Судебные врачи многозначительно переглянулись. Тем не менее один из них задал еще такой вопрос:
– Не знаете ли вы, какова наибольшая глубина в Тихом океане?
– Этого, извините, не знаю, – послышался ответ, – но думаю, что там наверняка будет глубже, чем под Вышеградской скалой на Влтаве.
– Достаточно? – лаконически спросил председатель комиссии.
Но один из членов попросил разрешения задать еще один вопрос:
– Сколько будет, если умножить двенадцать тысяч восемьсот девяносто семь на тринадцать тысяч восемьсот шестьдесят три?
– Семьсот двадцать девять, – не моргнув глазом ответил Швейк.
– Я думаю, вполне достаточно, – сказал председатель комиссии. – Можете отвести обвиняемого на прежнее место.
– Благодарю вас, господа, – вежливо сказал Швейк, – с меня тоже вполне достаточно.
После ухода Швейка коллегия трех пришла к единодушному выводу: Швейк – круглый дурак и идиот согласно всем законам природы, открытым знаменитыми учеными психиатрами. В заключении, переданном судебному следователю, между прочим стояло:
«Нижеподписавшиеся судебные врачи сошлись в определении полной психической отупелости и врожденного кретинизма представшего перед вышеуказанной комиссией Швейка Йозефа, кретинизм которого явствует из таких слов, как „да здравствует император Франц-Иосиф Первый“, каковых вполне достаточно, чтобы определить психическое состояние Йозефа Швейка как явного идиота. Исходя из этого, нижеподписавшаяся комиссия предлагает:
1. Судебное следствие по делу Йозефа Швейка прекратить и
2. Направить Йозефа Швейка в психиатрическую клинику на исследование с целью выяснения, в какой мере его психическое состояние является опасным для окружающих».
В то время как составлялось это заключение, Швейк рассказывал своим товарищам по тюрьме:
– На Фердинанда наплевали, а со мной болтали о какой-то несусветной чепухе. Под конец мы сказали друг другу, что достаточно поговорили, и разошлись.
– Никому я не верю, – заметил скрюченный человечек, на лугу которого случайно выкопали скелет. – Кругом одно жульничество.

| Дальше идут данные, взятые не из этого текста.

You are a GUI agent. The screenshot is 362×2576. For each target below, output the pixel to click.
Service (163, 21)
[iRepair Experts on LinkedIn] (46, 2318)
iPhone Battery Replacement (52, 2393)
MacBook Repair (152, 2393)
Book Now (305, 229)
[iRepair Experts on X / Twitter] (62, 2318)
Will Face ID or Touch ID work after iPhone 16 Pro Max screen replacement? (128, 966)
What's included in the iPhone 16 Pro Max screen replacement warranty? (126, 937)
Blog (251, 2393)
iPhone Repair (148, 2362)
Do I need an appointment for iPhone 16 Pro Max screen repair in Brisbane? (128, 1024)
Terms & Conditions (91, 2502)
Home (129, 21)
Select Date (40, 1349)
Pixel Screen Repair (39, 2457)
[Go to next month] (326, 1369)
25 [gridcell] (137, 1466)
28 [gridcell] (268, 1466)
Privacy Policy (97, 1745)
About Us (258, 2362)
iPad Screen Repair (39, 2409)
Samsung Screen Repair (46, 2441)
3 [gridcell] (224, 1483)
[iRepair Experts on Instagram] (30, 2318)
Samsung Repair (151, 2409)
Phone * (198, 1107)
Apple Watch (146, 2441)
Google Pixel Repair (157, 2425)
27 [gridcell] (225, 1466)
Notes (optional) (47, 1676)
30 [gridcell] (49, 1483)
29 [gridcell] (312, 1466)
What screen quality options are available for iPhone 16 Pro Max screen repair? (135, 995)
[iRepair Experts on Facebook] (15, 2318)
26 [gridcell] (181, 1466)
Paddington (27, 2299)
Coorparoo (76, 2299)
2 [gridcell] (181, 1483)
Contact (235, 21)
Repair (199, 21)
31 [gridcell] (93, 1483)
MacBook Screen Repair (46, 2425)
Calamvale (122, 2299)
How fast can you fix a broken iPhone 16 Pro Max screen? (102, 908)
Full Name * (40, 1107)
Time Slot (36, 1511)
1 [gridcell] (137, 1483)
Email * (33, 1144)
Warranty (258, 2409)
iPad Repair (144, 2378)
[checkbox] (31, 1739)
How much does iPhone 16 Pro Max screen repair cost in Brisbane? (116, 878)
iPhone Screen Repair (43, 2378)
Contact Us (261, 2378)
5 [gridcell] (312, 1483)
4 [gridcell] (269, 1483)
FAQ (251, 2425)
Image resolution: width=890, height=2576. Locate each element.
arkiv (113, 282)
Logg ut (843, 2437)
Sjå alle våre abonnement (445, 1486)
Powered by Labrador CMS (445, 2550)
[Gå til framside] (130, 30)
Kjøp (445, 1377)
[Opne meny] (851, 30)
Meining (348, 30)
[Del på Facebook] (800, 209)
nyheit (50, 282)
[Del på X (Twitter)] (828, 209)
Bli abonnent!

– Без жульничества тоже нельзя, – возразил Швейк, укладываясь на соломенный матрас. – Если бы все люди заботились только о благополучии других, то еще скорее передрались бы между собой.
Глава IV
Швейка выгоняют из сумасшедшего дома
Описывая впоследствии свое пребывание в сумасшедшем доме, Швейк отзывался об этом учреждении с необычайной похвалой.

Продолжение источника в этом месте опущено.